__Brief__:
Write out exactly the lines running from the one with "Instruction: Open replies" to the end of the data, including both of those lines and excluding pictures.

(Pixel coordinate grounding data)
[Start of section]

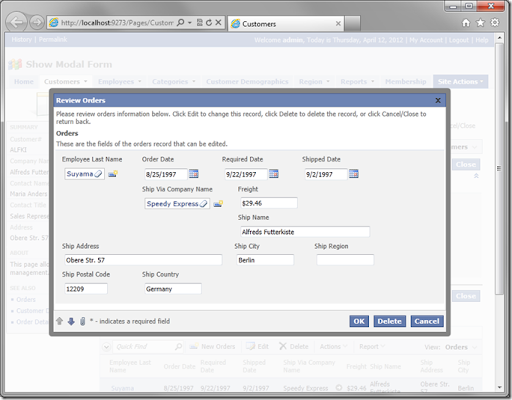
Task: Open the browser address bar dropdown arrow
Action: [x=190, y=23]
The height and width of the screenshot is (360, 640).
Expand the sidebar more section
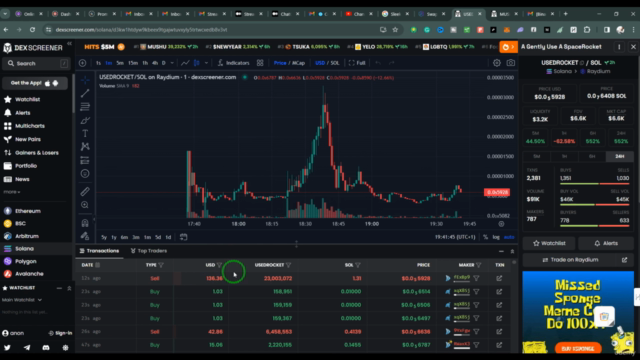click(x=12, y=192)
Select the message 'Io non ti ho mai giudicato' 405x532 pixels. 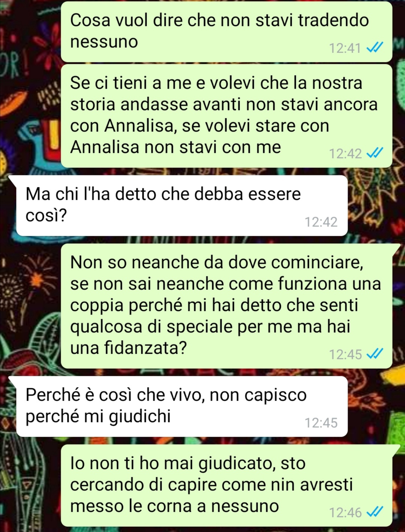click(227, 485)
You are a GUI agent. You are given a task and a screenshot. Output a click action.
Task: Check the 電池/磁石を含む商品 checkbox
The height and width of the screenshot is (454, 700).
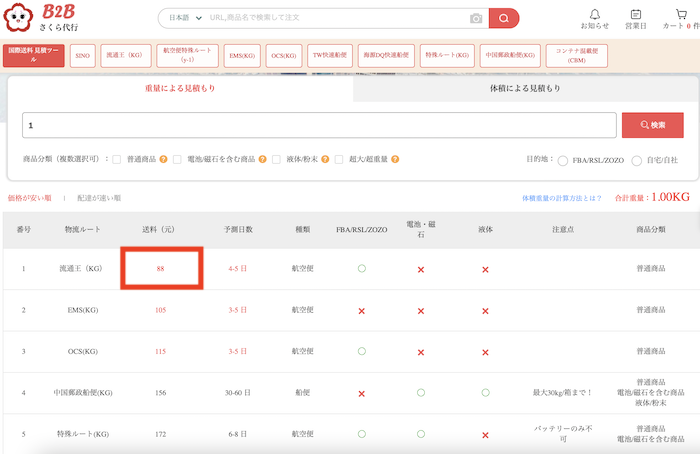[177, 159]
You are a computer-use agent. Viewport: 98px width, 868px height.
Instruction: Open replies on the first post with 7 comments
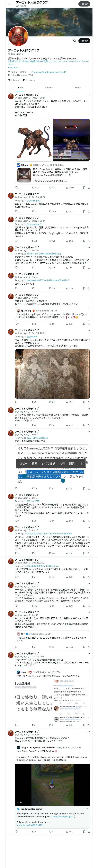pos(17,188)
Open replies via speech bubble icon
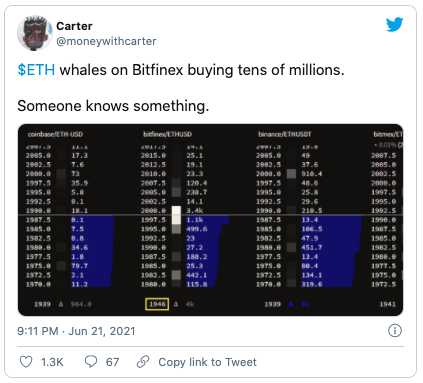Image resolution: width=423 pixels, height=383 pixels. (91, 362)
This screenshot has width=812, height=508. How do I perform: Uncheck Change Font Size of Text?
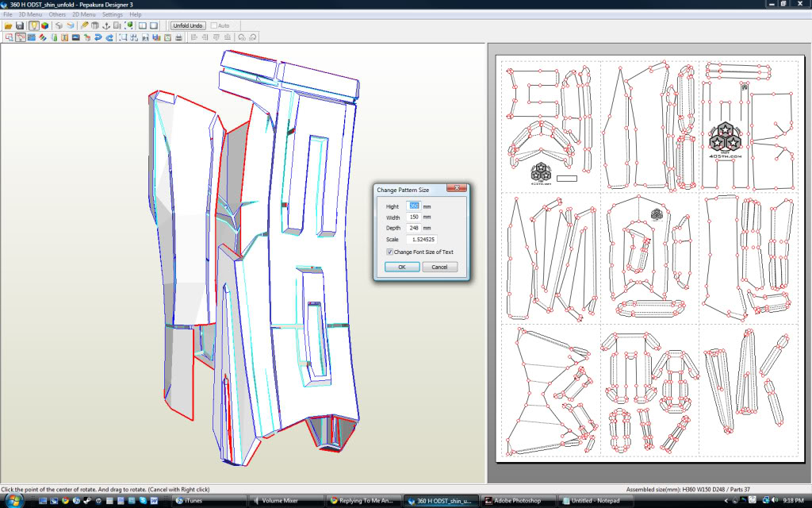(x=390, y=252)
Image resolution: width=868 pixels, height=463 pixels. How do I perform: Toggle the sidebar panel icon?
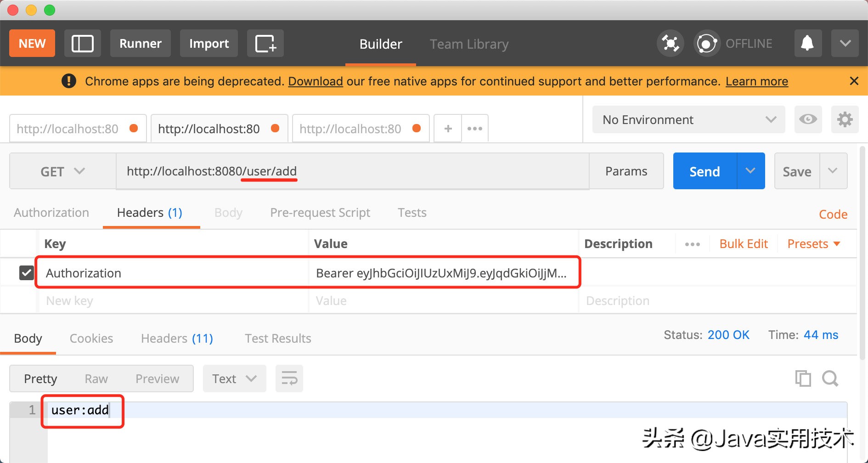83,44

[End of section]

__Output__:
Instruction: Open replies on the first post with 7 comments
pos(17,188)
Open replies via speech bubble icon
Image resolution: width=423 pixels, height=383 pixels. (91, 362)
This screenshot has width=812, height=508. How do I perform: Uncheck Change Font Size of Text?
(x=390, y=252)
Image resolution: width=868 pixels, height=463 pixels. How do I perform: Toggle the sidebar panel icon?
83,44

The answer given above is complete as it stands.